MINNEAPOLIS - The Orioles played a little mind game to get to Minnesota Twins closer Eddie Guardado last night, only to see their own closer undone by their defense.

The Orioles scored two ninth-inning runs against Guardado, after having the umpires check a dirt spot on his left leg in an apparent insinuation that he might be using something to doctor the ball.

Instead of getting angry, the Twins got even, capitalizing on a throwing error by Orioles second baseman Jerry Hairston to send the game into extra innings - always a dangerous proposition for visitors to the Metrodome.

The Orioles needed Geronimo Gil's first home run since June 18 and four innings of scoreless relief from Rick Bauer to pull out a 6-5 victory in 14 innings.

With two outs in the 14th, Gil smashed a fastball from Twins reliever Tony Fiore into the left-field seats. It was Gil's ninth homer of the season, and he had gone 48 games since hitting his last one.
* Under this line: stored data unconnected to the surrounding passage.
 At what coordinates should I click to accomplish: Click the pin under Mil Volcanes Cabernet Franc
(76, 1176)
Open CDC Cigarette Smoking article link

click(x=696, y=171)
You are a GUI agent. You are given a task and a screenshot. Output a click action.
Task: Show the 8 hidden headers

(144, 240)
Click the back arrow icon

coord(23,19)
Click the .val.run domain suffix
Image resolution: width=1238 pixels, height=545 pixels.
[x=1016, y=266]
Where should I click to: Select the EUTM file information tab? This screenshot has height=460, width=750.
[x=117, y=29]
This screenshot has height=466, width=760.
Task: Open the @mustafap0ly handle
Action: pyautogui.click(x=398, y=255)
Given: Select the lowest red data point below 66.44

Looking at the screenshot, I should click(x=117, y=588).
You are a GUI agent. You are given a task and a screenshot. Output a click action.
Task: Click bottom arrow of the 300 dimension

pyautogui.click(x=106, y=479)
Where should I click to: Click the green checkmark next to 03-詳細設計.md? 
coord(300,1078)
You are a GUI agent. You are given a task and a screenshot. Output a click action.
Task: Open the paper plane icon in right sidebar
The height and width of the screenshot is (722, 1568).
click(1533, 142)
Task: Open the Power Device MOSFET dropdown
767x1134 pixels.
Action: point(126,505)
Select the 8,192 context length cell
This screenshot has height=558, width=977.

Bauer (6-4) got the win, and Fiore (9-3) took the loss.

Minnesota fell to 8-1 at home in extra innings. The Orioles are 8-2 in extra innings overall and 2-3 on this road trip to Detroit and Minnesota that concludes here tonight.

With the Twins three outs from victory in the ninth, Orioles manager Mike Hargrove had the umpiring crew check Guardado's pants leg. Guardado has become a fixture in Minnesota's bullpen, and the dirt spot has become a fixture on his uniform.

The umpires let Guardado stay in the game, but the Orioles were in his head. Guardado had converted 34 of 38 save opportunities this season, becoming an All-Star and a fan favorite, and this time he was ineffective.

He threw a first-pitch strike to Tony Batista, drawing huge applause, but Batista drilled the next pitch into the left-center gap. Jay Gibbons followed with a double down the right-field line, scoring Batista with the tying run.

Jeff Conine flied out to deep right field, allowing Gibbons to tag and reach third base. Hargrove had Chris Singleton run for Gibbons, and Singleton scored when Gil broke his bat on a grounder to Twins third baseman Corey Koskie.

Koskie had to dodge the barrel of Gil's bat, giving him no time to throw home or start an inning-ending double play.

It was Guardado's first blown save since July 12 against Texas.

Orioles closer Jorge Julio, who had converted 24 of 29 save opportunities, came on to pitch the ninth inning with the Orioles clinging to a one-run lead.

With one out, Hairston fielded a routine grounder from Jacque Jones and threw the ball in the dirt. Conine couldn't make the scoop at first base, the ball went into the dugout, allowing Jones to reach second, and Hairston was charged with his seventh error.

Hairston is considered a young second baseman with Gold Glove potential and a tendency to botch routine plays. This time, almost he cost the Orioles a victory.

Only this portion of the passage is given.